● **Instructions for the task**:
Take the entries below and print, exactly, the stretch from the line containing "Охотникам (255, 1390)" through the line containing "книгу (119, 109)", both included.

(Stored data)
>>>>>

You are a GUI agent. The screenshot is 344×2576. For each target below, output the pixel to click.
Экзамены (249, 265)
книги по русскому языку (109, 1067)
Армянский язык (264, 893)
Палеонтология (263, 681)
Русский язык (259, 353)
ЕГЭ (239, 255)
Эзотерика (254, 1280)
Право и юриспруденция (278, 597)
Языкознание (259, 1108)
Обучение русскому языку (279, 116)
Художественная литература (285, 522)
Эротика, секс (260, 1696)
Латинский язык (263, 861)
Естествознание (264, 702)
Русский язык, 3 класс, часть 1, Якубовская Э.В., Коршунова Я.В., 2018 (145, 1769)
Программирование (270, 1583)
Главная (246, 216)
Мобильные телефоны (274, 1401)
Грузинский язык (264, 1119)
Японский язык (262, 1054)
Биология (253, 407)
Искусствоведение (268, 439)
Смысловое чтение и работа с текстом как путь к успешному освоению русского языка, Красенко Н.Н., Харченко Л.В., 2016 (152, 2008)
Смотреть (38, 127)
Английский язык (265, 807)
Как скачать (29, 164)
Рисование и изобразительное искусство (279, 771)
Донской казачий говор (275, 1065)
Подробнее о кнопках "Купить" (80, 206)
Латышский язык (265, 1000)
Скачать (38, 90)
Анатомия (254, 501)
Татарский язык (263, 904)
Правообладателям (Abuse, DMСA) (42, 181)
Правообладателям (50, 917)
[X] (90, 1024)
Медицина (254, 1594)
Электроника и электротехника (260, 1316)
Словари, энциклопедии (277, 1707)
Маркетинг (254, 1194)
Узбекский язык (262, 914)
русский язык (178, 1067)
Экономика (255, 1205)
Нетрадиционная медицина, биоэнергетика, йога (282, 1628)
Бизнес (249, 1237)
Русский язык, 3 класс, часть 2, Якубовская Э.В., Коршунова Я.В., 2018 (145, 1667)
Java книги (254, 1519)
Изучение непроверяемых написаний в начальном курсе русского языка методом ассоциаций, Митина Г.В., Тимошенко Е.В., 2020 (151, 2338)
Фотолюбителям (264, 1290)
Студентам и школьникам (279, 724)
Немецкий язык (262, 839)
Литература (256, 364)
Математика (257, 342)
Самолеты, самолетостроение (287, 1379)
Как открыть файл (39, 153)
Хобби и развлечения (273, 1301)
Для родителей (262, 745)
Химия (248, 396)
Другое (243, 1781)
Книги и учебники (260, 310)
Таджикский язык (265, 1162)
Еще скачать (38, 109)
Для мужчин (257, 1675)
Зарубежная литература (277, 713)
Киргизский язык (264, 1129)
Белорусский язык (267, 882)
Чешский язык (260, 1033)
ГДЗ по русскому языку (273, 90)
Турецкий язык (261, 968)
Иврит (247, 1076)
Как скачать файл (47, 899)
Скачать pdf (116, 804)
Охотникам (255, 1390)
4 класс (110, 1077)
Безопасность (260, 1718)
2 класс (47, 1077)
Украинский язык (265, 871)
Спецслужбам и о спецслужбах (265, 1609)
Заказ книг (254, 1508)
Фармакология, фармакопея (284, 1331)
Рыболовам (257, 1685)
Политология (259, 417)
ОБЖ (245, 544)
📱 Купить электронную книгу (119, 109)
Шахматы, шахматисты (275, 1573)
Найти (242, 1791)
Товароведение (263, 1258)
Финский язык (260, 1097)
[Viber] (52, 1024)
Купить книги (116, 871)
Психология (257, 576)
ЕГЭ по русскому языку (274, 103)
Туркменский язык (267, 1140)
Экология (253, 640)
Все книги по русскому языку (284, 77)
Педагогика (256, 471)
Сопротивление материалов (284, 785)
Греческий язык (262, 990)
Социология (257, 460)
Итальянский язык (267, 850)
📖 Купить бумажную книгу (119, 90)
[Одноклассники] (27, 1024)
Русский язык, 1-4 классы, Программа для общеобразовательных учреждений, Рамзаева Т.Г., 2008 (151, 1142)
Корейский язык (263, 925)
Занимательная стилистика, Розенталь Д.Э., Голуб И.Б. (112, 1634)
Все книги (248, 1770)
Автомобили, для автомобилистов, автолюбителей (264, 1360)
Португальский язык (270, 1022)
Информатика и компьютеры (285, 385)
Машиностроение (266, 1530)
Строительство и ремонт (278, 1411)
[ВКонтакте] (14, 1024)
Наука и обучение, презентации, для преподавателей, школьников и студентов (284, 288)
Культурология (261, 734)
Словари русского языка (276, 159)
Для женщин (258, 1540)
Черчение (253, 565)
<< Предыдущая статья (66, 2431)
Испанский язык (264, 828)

<<<<<

● **Task output**:
Охотникам (255, 1390)
4 класс (110, 1077)
Безопасность (260, 1718)
2 класс (47, 1077)
Украинский язык (265, 871)
Спецслужбам и о спецслужбах (265, 1609)
Заказ книг (254, 1508)
Фармакология, фармакопея (284, 1331)
Рыболовам (257, 1685)
Политология (259, 417)
ОБЖ (245, 544)
📱 Купить электронную книгу (119, 109)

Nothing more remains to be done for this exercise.